Nul besoin d’intermédiaire ensuite avec Jacques Chirac qui aurait dit, en 1977 : «L’histoire de France ne commence pas aux Gaulois, ni même à De Gaulle, mais à Marcel Dassault.» Et, à partir de 1995, c’est tout naturellement que l’héritier du groupe reçoit les faveurs du nouveau chef de l’Etat.
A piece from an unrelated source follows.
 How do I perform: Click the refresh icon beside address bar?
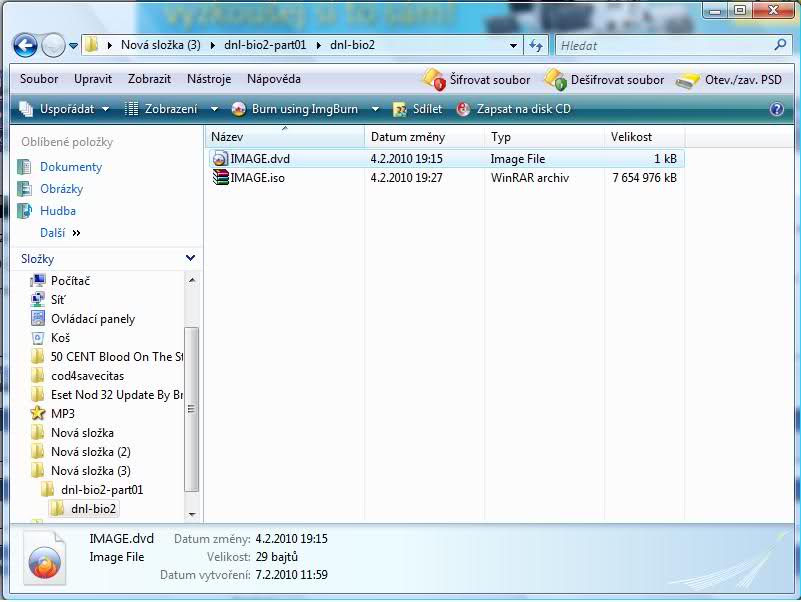pos(537,45)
Si les relations sont au départ plus fraîches avec Nicolas Sarkozy, les deux hommes ont tôt fait de mesurer les intérêts qu’ils peuvent tirer de leur solidarité. Dès 2007, Dassault affiche ainsi un soutien sans faille à Sarkozy, notamment à travers le Figaro. En retour, le chef de l’Etat joue sans gêne le VRP de l’avionneur pour tenter de vendre le Rafale. En 2011, il décide même, contre l’avis de la hiérarchie militaire, de commander sept drones à Dassault bien que les engins soient plus chers et moins performants que ceux de ses concurrents. Un succès trouble, comme la méthode d’un homme mêlant sans cesse ses affaires à la politique.